Breast cancer is the second most common cause of death from cancer after lung cancer is in the first place. Breast cancer occurs when cells in breast tissue begin to grow uncontrollably and can disrupt existing healthy tissue. Therefore, there is a need for a classification to distinguish breast cancer patients and healthy people. Based on previous research, the Naïve Bayes and K-Nearest Neighbor algorithms are considered capable of classifying breast cancer. In the research process using the breast cancer dataset from the Breast Cancer Coimbra dataset in 2018 UCI Machine Learning Repository with a total of 116 data, while for the calculation of the feasibility of the method using the Confusion Matrix (Accuracy, Precision, and Recall) and the ROC-AUC curve. The purpose of this study is to compare the performance of the Naïve Bayes and K-Nearest Neighbor algorithms.
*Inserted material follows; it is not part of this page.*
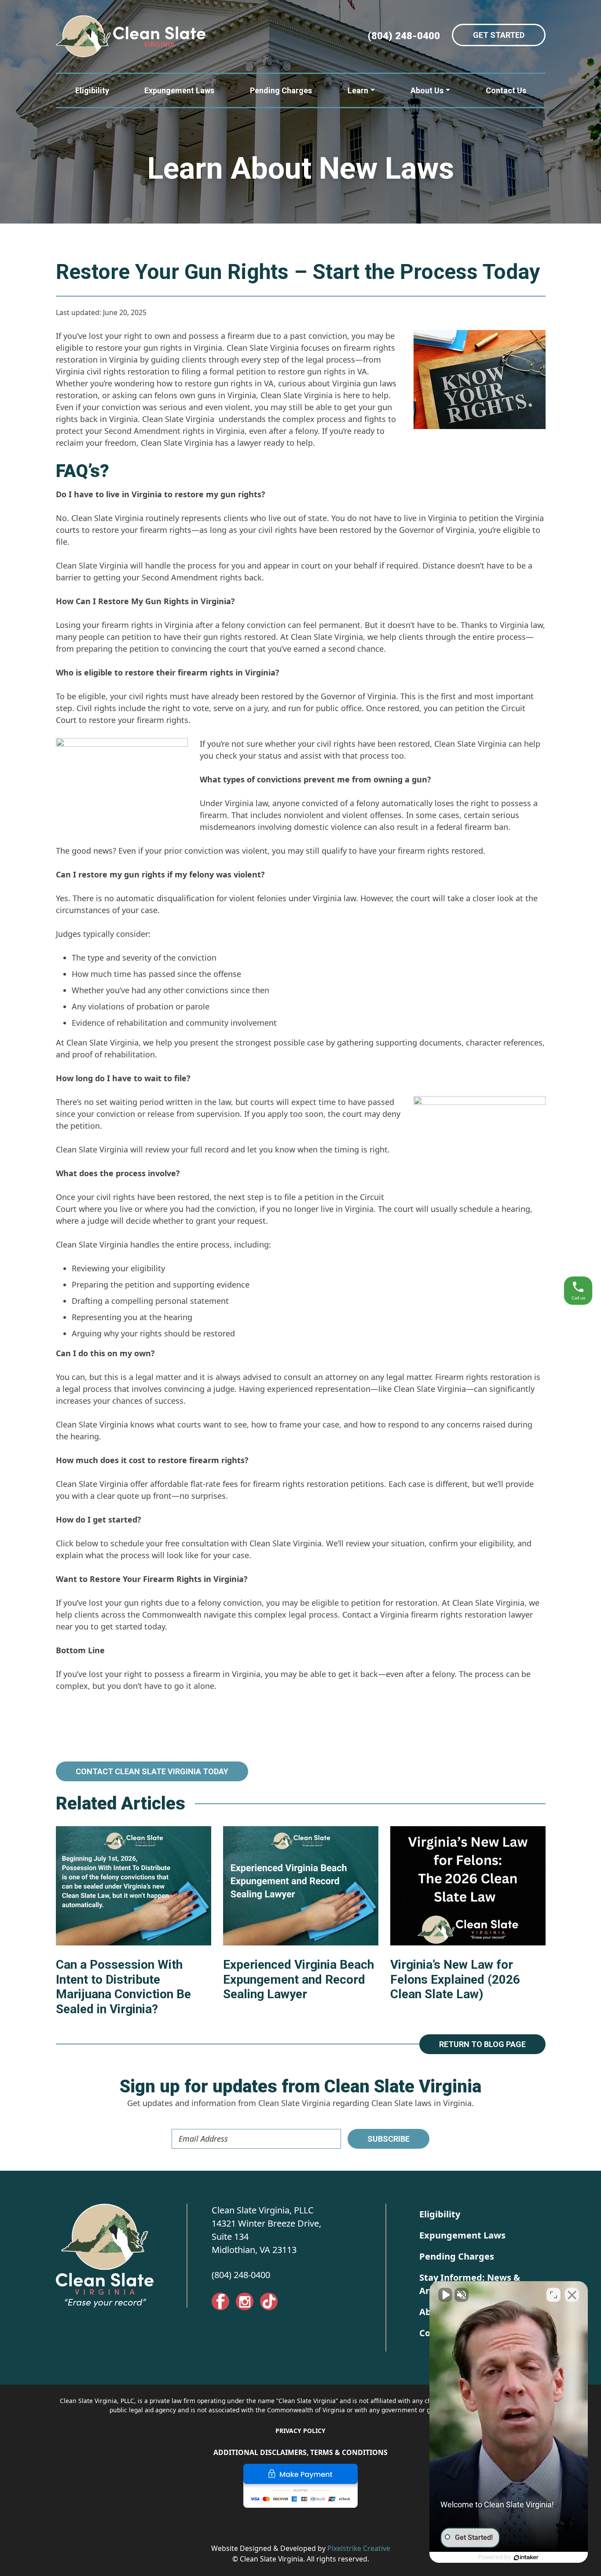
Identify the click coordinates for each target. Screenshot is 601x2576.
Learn (358, 90)
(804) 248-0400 (241, 2275)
In testing using the Naïve Bayes algorithm and the K-Nearest Neighbor algorithm, there are several test scenarios, namely, data testing before and after normalization, model testing based on a comparison of training data and testing data, model testing based on K values in K-Nearest Neighbors, and model testing. based on the selection of the strongest attribute with the Pearson correlation test. The results of this study indicate that the Naïve Bayes algorithm has the highest average accuracy of 69.12%, healthy precision 64.90%, pain precision 83%, healthy recall 88%, sick recall 61.11% and AUC 0.82 which is included in the good classification category. Meanwhile, the highest average results of the K-Nearest Neighbor algorithm are 76.83% for accuracy, 76% healthy precision, 80.21% pain precision, 74.18% for healthy recall, 80.81% sick recall and 0.91 AUC which is included in the excellent classification category.